## EXCERPTED TEXT
NEW YORK (AP) — U.S. stocks rose to pull the S&P 500 back within 1% of its record following a rough April. The index climbed 0.5% Thursday. The Dow Jones Industrial Average rose 0.8%, and the Nasdaq composite gained 0.3%. Helping to keep the market steady was a report showing a rise in the number of U.S. workers applying for unemployment benefits, though it remains low compared with history. Treasury yields erased earlier gains after the report raised hopes that the Federal Reserve will cut interest rates this year. Across the Atlantic, the Bank of England hinted a cut to its key rate may come soon.

THIS IS A BREAKING NEWS UPDATE. AP’s earlier story follows below.

NEW YORK (AP) — U.S. stocks are rising Thursday to pull the S&P 500 back within 1% of its record following a rough April.

The S&P 500 was 0.5% higher in late trading. The Dow Jones Industrial Average was up 321 points, or 0.8%, with less than an hour remaining in trading, and the Nasdaq composite was 0.3% higher.

A report showing a pickup in layoffs helped to prop up the market. The number of workers applying for unemployment benefits rose by more last week than economists expected, though it remains relatively low compared with history.

That could be a sign the economy can pull off a hoped-for balancing act of staying solid enough to avoid a bad recession, but not so strong that it puts upward pressure on inflation. Treasury yields erased earlier gains immediately after the report’s release, indicating expectations for the Federal Reserve to deliver long-sought cuts to interest rates later this year.

Elsewhere on Wall Street, some stocks swung sharply following their latest earnings reports.

Equinix jumped 11.9% after reporting stronger profit for the latest quarter than analysts expected. The company, which runs data centers around the world, also said that an independent investigation led by its board found no accounting inconsistencies or errors that would require financial restatements. An investment firm earlier had accused it of “major accounting manipulation.”

Yeti Holdings rose 13.6% after reporting better profit for the latest quarter than expected thanks to stronger sales for its drinkware and coolers and equipment. It also raised its forecast for full-year earnings per share. Like several other companies, it's plowing cash into buying back its own stock, which boosts per-share profit for existing investors.

Cheesecake Factory gained 5.4% after topping expectations for profit. The results were encouraging following some recent warnings by big food and drink companies about how much pressure their lower-income customers are feeling.

Airbnb sank 6.5% despite also topping expectations for profit and revenue. It gave a forecasted range for revenue in the current quarter whose midpoint fell short of analysts’. It said an earlier Easter pulled more of its business this year into the first quarter from the second quarter.

## COLLECTED DATA
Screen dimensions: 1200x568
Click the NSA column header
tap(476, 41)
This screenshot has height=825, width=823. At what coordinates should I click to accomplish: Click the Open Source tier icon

## YOUR INSTRUCTIONS
In the stock market report, by what percentage did Equinix shares jump?

## RESULT OF THE EXERCISE
11.9%